Quel che sta avvenendo in Europa grazie a quei mostri senza cervello che dirigono l’Unione Europea è piuttosto chiaro, a volerlo vedere.
Prima abbiamo dovuto sopportare trenta anni (qualcuno in più, ma non cambia il discorso) di politiche di austerità. Ossia compressione dei salari, accoppiata al taglio della spesa sociale (welfare, sanità, pensioni, istruzione, ecc.), per favorire la “competitività delle imprese sul mercato mondiale”.
In parole più semplici, è stata sostenuta una politica commerciale neo-mercantilista che privilegiava le esportazioni grazie proprio ai bassi salari (e al limitato costo dell’energia, “calmierato” dai generosi rifornimenti di gas russo a basso costo).

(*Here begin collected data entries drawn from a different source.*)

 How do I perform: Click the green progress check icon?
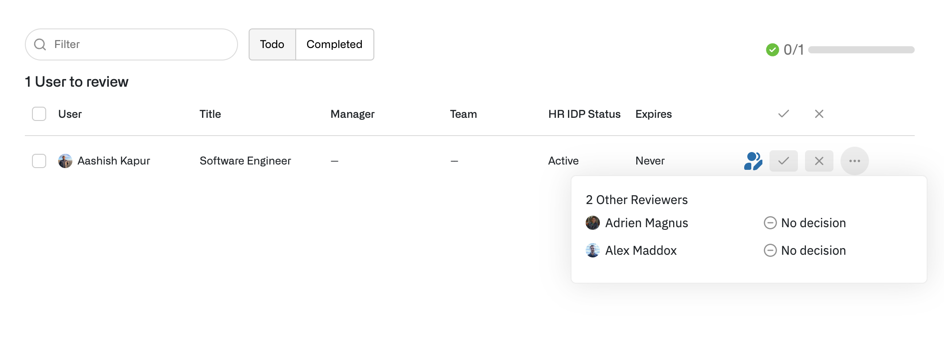[772, 50]
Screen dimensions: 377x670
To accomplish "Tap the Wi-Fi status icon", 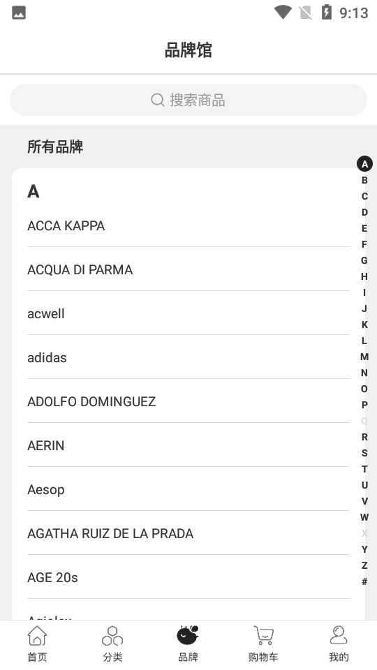I will tap(283, 13).
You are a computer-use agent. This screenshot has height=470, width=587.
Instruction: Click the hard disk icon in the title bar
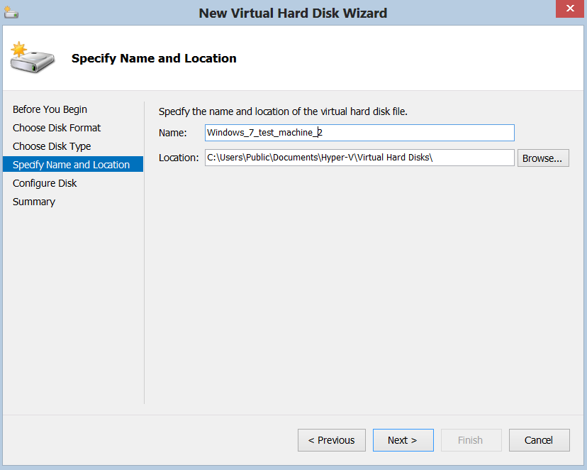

Guarda caso, si tratta dei due soli elementi del processo produttivo su cui si può “fare concorrenza”, visto che per tutti gli altri (materie prime, componentistica, ecc.) i prezzi sono internazionali, praticamente uguali per tutti i produttori.
I bassi salari hanno ovviamente compresso la “domanda interna”, ossia i consumi popolari, sopravvissuti in parte grazie a merci cinesi a basso costo (finché i salari di Pechino non sono arrivati molto vicino ai nostri) e a un po’ di rapina coloniale residua in Africa.
Queste politiche pro-imprese che hanno svalutato radicalmente il lavoro e il salario sono state gestite da partiti neoliberisti che mantenevano solo esternamente le apparenze (le insegne, diciamo...) della “sinistra ragionevole”. In mancanza di alternative credibili, la rabbia dei ceti popolari impoveriti si è così andata indirizzando quasi dappertutto sulla destra, più o meno estrema.
Queste politiche pro-imprese fondate sul pauperismo sono alla fine arrivate comunque al punto di rottura economico/sistemico con la guerra in Ucraina (perso il gas russo, auto-tagliate le esportazioni verso Mosca e Pechino per applicare le sanzioni unilaterali decise da Washington) e infine con la radicale frammentazione del mercato globale, ora certificata dai dazi di Trump.
L’“inversione a U” che sarebbe necessaria, secondo una logica economica “responsabile”, si dovrebbe nutrire di salari più alti (se quello che puoi produrre non puoi più esportarlo devi “consumarlo in loco”; ma serve una massa di acquirenti che possano spendere...) e costruzione di rapporti commerciali tra pari con paesi e aree economiche diverse dal “patto euro-atlantico”, peraltro sciolto dal “socio di maggioranza”.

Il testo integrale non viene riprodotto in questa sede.